** Begin Article **
For businesses, cash costs money. There are security arrangements to consider – not cheap. In the time I worked in retail, no one held up the shop for card receipts, but cash was a target. There’s also the cost of having staff counting cash at the end of the day. That eventually gets passed on to the consumer.

On the flip side, costs associated with accepting card payments can largely cancel out the savings, but some businesses have decided that – along with the efficiency – it is worth it. These days, I rarely leave the house with anything more than a phone in my pocket when heading to the shop. It is 2023 and women are still celebrating the occasions when our clothing comes with usable pockets (but that is another debate); I don’t need a bundle of coins sloshing around in there too.

And as a back-up, I have cards on my smartwatch.

The idea of withdrawing and carrying enough cash with me to cover the weekly expenses gives me a level of anxiety that outweighs the buzz that the Facebook posts promise I’ll feel from embracing cash again. If I lose my phone, it is unlikely that anyone can break the biometric security on my phone, or the passcode (now that I’ve changed it from 1111). Cards can be frozen; digital wallets disabled remotely. If I lose cash, the chances of it ever being recovered are slim.

When you count cash for a living you realise one thing: money is dirty. Not metaphorically, but physically, smell-it-on-your-hands, might-give-you-impetigo filthy

Fears of banks freezing your assets are often used as reason for resisting cashless payments. Bad news: unless you get paid each week or month in cash – a rare situation these days – a bank is involved at some stage of the process so ditching card payments won’t eliminate that.

Things change fast. For my children, cash is a novelty rather than a necessity. Mobile payments and Revolut accounts are the norm. My parents, hovering around the 70 mark, have gone cashless for almost everything these days. And the ones in between those age groups are already on board with digital. Everything we’ve embraced was new once; cashless payments are no different.

Ciara O’Brien is a business and technology journalist

Conor Pope: No. Those who rely on cash are increasingly made to feel stupid, old or out of touch

I can’t remember the last time I used cash or went to an ATM. I must have done both a couple of times this year but, for me, such moments are vanishingly rare and entirely forgettable. I don’t use my debit card much either, with virtually all my transactions – from paying an M4 toll last Friday to doing my big shop on Saturday and buying an ill-advised T-shirt off a market stall on the same day – are done on my phone. I spent two weeks in Portugal last summer and didn’t use cash once.

I don’t miss real money in the slightest and – with some serious Photoshopping, granted – I’d make a fine poster child for a cashless new world.
** End Article **
** Begin Data listing **
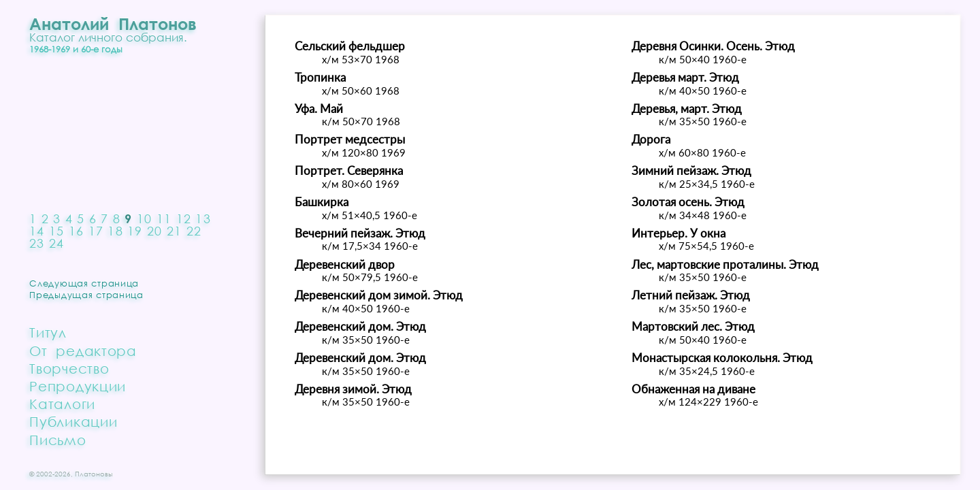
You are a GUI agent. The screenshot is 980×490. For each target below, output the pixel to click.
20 (154, 231)
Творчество (69, 368)
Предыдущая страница (86, 295)
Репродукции (78, 386)
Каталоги (62, 404)
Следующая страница (84, 283)
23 (37, 243)
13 (203, 218)
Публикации (73, 421)
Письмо (57, 440)
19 (135, 231)
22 (194, 231)
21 (174, 231)
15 (56, 231)
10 (144, 218)
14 (37, 231)
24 (56, 243)
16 (76, 231)
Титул (48, 332)
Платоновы (94, 474)
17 (96, 231)
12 (184, 218)
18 (115, 231)
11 (164, 218)
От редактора (83, 350)
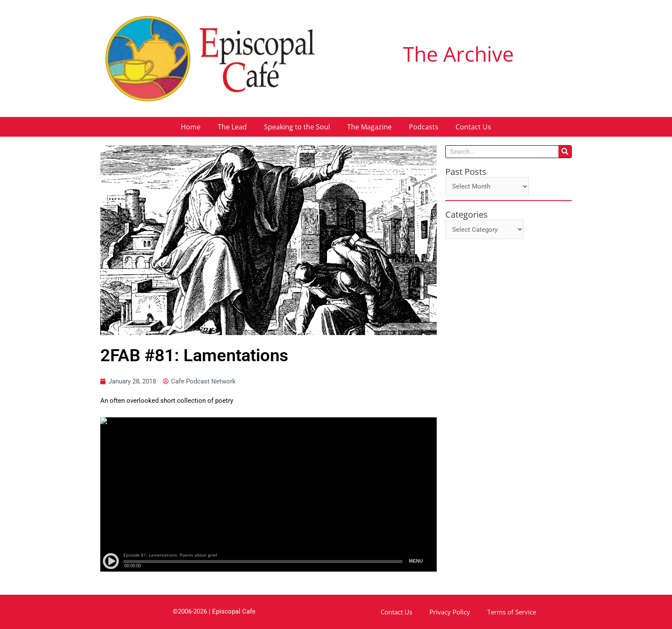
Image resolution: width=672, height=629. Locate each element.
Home (191, 127)
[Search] (565, 152)
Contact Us (473, 127)
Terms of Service (512, 612)
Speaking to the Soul (297, 127)
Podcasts (423, 127)
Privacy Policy (450, 612)
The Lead (232, 127)
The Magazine (369, 127)
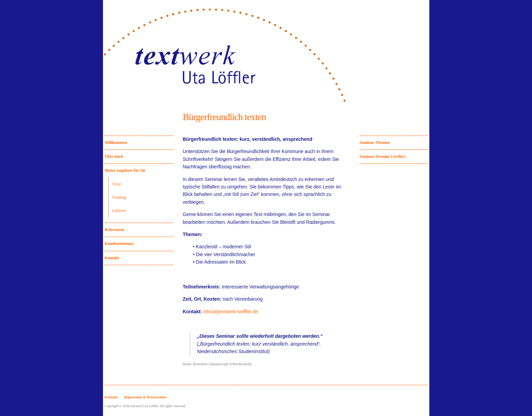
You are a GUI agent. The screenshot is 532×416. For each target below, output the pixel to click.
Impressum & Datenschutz (145, 397)
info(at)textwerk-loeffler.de (230, 312)
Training (119, 197)
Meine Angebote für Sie (125, 170)
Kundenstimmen (119, 244)
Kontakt (112, 258)
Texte (117, 184)
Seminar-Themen (375, 143)
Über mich (114, 156)
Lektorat (119, 211)
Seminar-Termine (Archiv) (383, 156)
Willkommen (116, 143)
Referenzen (115, 230)
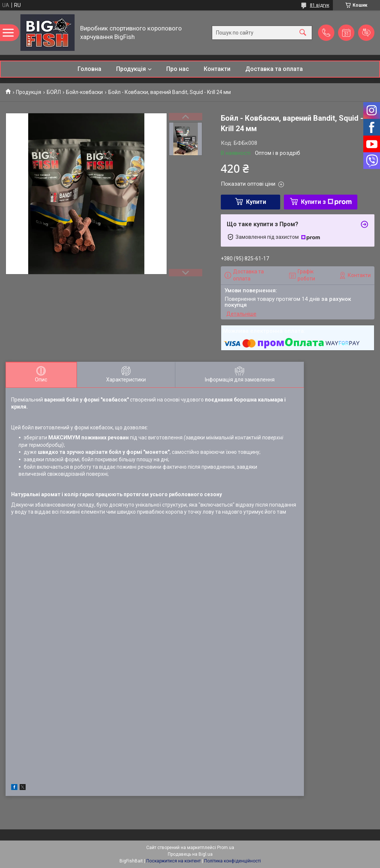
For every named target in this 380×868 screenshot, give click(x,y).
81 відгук (320, 5)
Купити (256, 202)
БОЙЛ (54, 92)
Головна (89, 69)
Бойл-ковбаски (84, 92)
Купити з (326, 202)
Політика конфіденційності (232, 861)
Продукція (131, 69)
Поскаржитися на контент (173, 861)
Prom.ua (226, 848)
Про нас (177, 69)
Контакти (217, 69)
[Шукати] (303, 32)
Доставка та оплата (274, 69)
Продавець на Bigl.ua (190, 854)
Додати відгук (366, 33)
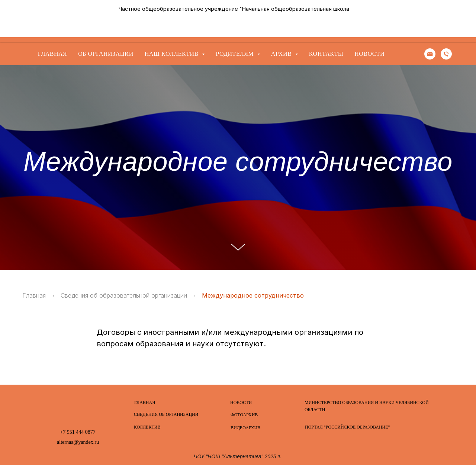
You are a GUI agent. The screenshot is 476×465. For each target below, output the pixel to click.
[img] (78, 407)
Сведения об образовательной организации (124, 295)
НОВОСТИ (241, 403)
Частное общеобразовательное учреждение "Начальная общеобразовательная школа (234, 9)
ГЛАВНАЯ (145, 403)
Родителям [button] (235, 54)
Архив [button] (282, 54)
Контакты (326, 54)
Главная (52, 54)
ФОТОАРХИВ (244, 415)
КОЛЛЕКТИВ (147, 427)
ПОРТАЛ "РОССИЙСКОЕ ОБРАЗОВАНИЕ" (347, 427)
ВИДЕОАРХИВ (245, 428)
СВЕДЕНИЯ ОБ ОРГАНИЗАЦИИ (166, 414)
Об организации (106, 54)
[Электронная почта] (430, 54)
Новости (369, 54)
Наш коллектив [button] (172, 54)
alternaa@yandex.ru (78, 442)
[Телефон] (446, 54)
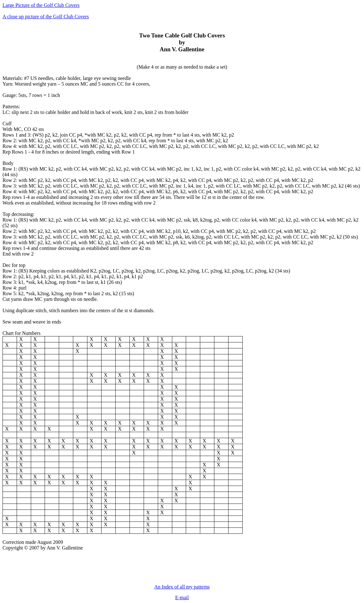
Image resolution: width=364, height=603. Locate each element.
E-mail (182, 597)
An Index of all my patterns (182, 587)
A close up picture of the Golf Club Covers (46, 16)
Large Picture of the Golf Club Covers (41, 5)
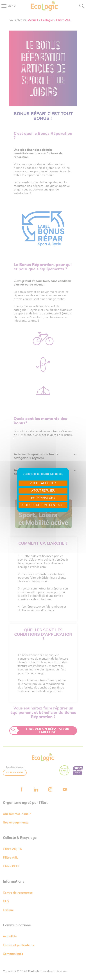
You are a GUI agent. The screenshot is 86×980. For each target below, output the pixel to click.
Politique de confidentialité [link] (43, 505)
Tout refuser (43, 490)
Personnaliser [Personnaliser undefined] (43, 498)
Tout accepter (43, 483)
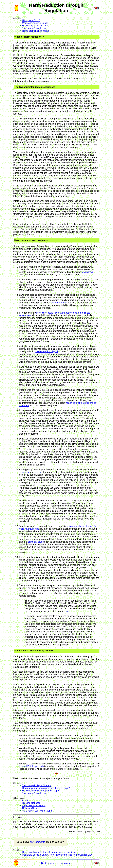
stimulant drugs (36, 542)
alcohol (38, 472)
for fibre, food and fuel (51, 852)
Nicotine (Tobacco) (31, 803)
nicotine (26, 472)
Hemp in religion (30, 852)
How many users (58, 855)
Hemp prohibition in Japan (35, 31)
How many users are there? (36, 26)
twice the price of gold (46, 351)
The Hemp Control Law (34, 28)
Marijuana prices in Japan (35, 23)
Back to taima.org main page (56, 863)
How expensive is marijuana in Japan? (41, 790)
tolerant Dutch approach (31, 766)
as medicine (70, 852)
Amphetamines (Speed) (34, 805)
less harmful (88, 272)
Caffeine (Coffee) (31, 808)
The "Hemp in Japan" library (36, 785)
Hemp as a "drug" (31, 20)
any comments (37, 842)
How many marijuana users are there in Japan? (46, 788)
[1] (68, 611)
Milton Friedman (59, 303)
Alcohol (26, 800)
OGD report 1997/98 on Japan (37, 811)
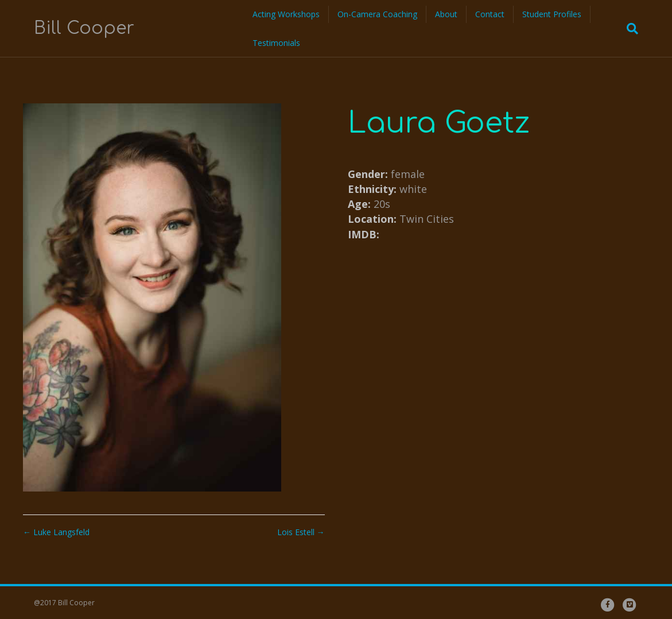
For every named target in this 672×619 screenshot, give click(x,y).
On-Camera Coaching (377, 14)
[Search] (629, 29)
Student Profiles (551, 14)
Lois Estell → (301, 532)
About (446, 14)
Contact (490, 14)
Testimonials (276, 42)
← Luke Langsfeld (56, 532)
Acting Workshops (286, 14)
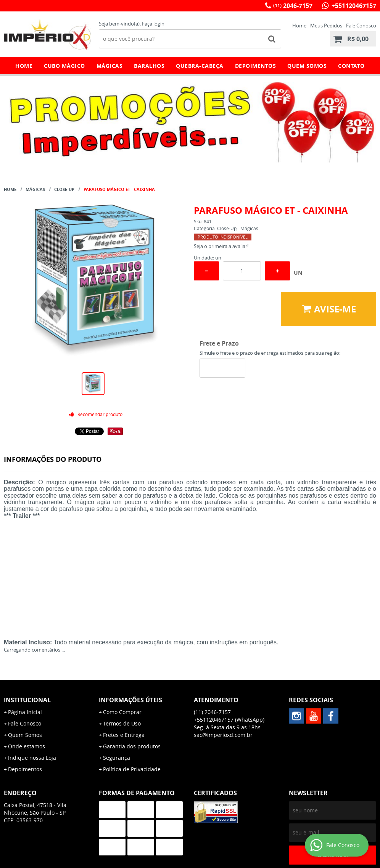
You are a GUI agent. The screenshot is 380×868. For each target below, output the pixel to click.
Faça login (153, 24)
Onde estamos (26, 746)
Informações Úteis (130, 700)
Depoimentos (256, 66)
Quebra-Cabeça (200, 66)
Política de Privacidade (132, 769)
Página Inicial (25, 712)
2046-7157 (293, 6)
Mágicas (109, 66)
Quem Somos (307, 66)
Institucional (27, 700)
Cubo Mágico (64, 66)
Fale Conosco (361, 26)
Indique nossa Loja (32, 757)
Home (299, 26)
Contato (351, 66)
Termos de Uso (122, 723)
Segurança (116, 757)
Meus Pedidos (326, 26)
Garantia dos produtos (132, 746)
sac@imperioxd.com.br (223, 735)
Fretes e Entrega (124, 735)
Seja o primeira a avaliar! (221, 246)
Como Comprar (122, 712)
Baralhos (149, 66)
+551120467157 (353, 6)
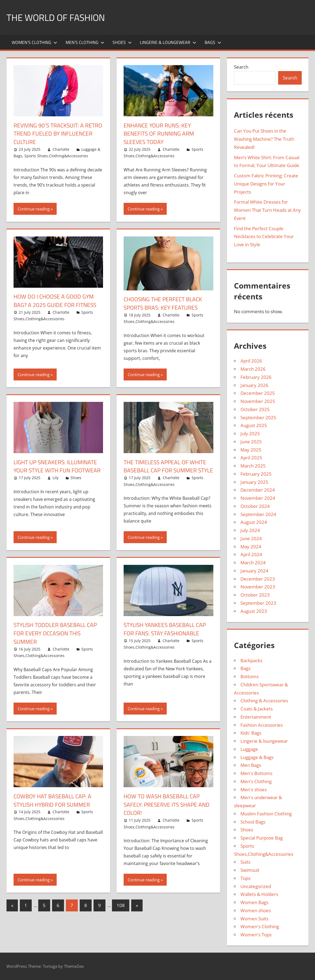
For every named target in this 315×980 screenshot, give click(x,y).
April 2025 (251, 458)
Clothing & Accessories (264, 700)
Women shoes (256, 910)
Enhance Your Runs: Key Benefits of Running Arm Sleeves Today (161, 134)
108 (121, 914)
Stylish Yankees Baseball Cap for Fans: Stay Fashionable (167, 637)
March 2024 (253, 562)
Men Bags (251, 765)
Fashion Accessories (261, 725)
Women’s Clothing (34, 42)
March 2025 (253, 466)
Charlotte (61, 149)
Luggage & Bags (257, 757)
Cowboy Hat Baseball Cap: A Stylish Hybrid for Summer (54, 809)
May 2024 (251, 546)
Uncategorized (256, 886)
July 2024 (250, 530)
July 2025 (250, 433)
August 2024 (254, 522)
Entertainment (256, 717)
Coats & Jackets (256, 709)
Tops (245, 878)
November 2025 (258, 401)
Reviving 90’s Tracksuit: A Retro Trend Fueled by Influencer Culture (50, 134)
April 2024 (251, 554)
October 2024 (255, 506)
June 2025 (251, 442)
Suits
** End Data listing **
● **Problems to work on**
a. In the piece on going cashless, rewrite the paragraph beginning "The idea of withdrawing and carrying enough cash" as a short bulleted list that keeps its main facts.
b. In the article on cashless payments, list every transaction that Conor Pope says he did on his phone.
c. Carry on the piece about cashless payments from its final sentence.

● **Answers by task**
a.
- Carrying enough cash for the week's expenses makes the writer more anxious than any buzz promised by Facebook posts about returning to cash.
- A lost phone is well protected by biometric security and a passcode, which is no longer 1111.
- Cards can be frozen and digital wallets disabled remotely.
- Lost cash is unlikely ever to be recovered.

b.
- Paying an M4 toll last Friday
- Doing his big shop on Saturday
- Buying an ill-advised T-shirt off a market stall on the same day

c.
But I‘d have no place on such a poster because, while I don’t use real money and actively dislike it, I value it greatly and know we will succumb to the charms of the virtual alternative at our peril.

Cash is not just important, it is essential for many hundreds of thousands of people in Ireland who will be further marginalised and excluded if we continue to buy into a narrative driven by banks, retailers, airlines, public services and even the GAA – that cash has been dethroned and there’s a new virtual king in town.

It would be one thing if proponents of the cashless society were truthful about this relentless march away from money. But they’re not. We are, instead, seduced by talk of speed, efficiency, health, ease and moving with the times. Those who rely on cash, meanwhile, are increasingly made to feel stupid, old or out of touch.

But the real reason there’s such a move against money is – in fact – money. Cash operations account for between 5 and 10 per cent of bank operating costs – take away the real money and the banks’ bottom lines swell. An absence of cash means disappearing ATMs, fewer staff, fewer cash vans, cheaper insurance and less crime and the vanishing of physical banks from our towns, all of which help banks make more money while providing less service than at any time in their history.

Handling cash costs businesses money too – up to 2 per cent compared to contactless transactions which cost about 0.2 per cent. It is also a hassle as they have to pay people to handle it and work out what to do with the cash they take in and how to keep it safe.

Cash is not just important, it is essential for many hundreds of thousands of people in Ireland who will be further marginalised and excluded

But profit margins and hassles aside, we must keep reminding ourselves we need cash. In the UK, a 2019 report found that almost one in five people were at risk of being “left behind” in a cashless society with those on the lowest incomes most vulnerable.

It is the same in Ireland, where about one-third of social welfare recipients are paid in cash. Those on lower incomes often manage their finances using cash to give themselves more control.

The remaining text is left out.